▸ **TASK ITEM**
From the line that contains "Instruction: Click the page add (ページ追加) icon" through the line that contains "You are a computer-use agent. Screen dimensions: 1278x952", output every line of the listing below exactly and leave out all the rest.
TASK MATERIAL START
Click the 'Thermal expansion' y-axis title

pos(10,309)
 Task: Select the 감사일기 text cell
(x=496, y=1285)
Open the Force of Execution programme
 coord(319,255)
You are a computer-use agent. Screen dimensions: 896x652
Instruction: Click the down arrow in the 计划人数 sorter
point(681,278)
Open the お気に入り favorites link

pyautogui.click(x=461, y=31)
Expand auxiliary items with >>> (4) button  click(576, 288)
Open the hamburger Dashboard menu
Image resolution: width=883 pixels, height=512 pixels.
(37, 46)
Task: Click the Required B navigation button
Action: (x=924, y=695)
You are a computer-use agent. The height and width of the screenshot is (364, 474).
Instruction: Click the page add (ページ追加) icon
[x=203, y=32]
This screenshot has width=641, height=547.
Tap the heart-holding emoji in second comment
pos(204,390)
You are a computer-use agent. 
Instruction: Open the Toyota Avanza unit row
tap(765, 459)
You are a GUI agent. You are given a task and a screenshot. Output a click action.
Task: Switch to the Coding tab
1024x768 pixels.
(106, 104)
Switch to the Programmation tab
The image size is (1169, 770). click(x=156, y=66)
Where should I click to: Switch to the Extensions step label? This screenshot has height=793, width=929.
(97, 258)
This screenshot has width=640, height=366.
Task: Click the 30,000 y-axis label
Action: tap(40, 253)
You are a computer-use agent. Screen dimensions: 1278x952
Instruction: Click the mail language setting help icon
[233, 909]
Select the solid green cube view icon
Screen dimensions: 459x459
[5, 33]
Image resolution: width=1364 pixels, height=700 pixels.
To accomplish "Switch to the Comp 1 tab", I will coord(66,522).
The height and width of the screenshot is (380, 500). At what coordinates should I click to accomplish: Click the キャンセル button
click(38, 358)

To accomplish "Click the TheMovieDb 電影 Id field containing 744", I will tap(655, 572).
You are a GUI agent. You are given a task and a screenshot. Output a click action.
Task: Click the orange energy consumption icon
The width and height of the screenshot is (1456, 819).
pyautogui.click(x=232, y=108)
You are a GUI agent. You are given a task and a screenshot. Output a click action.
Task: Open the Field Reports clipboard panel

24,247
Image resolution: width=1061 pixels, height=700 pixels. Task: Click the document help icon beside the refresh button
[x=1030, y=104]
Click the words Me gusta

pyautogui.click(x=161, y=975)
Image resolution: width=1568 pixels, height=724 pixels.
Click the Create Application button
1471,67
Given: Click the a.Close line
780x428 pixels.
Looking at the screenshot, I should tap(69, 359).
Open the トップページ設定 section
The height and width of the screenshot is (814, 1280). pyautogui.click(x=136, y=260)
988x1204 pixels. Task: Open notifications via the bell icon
TASK MATERIAL END
▸ **SOLUTION TO THIS TASK**
Instruction: Click the page add (ページ追加) icon
[x=203, y=32]
This screenshot has width=641, height=547.
Tap the heart-holding emoji in second comment
pos(204,390)
You are a computer-use agent. 
Instruction: Open the Toyota Avanza unit row
tap(765, 459)
You are a GUI agent. You are given a task and a screenshot. Output a click action.
Task: Switch to the Coding tab
1024x768 pixels.
(106, 104)
Switch to the Programmation tab
The image size is (1169, 770). click(x=156, y=66)
Where should I click to: Switch to the Extensions step label? This screenshot has height=793, width=929.
(97, 258)
This screenshot has width=640, height=366.
Task: Click the 30,000 y-axis label
Action: tap(40, 253)
You are a computer-use agent. Screen dimensions: 1278x952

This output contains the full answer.